§ Problem description: Repeat the entries. Each one must match exactly.

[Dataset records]
....
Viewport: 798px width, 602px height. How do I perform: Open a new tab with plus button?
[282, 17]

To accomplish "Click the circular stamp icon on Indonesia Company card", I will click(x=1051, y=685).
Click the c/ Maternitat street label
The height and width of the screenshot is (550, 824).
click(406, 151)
....
§ Response:
Viewport: 798px width, 602px height. How do I perform: Open a new tab with plus button?
[282, 17]

To accomplish "Click the circular stamp icon on Indonesia Company card", I will click(x=1051, y=685).
Click the c/ Maternitat street label
The height and width of the screenshot is (550, 824).
click(406, 151)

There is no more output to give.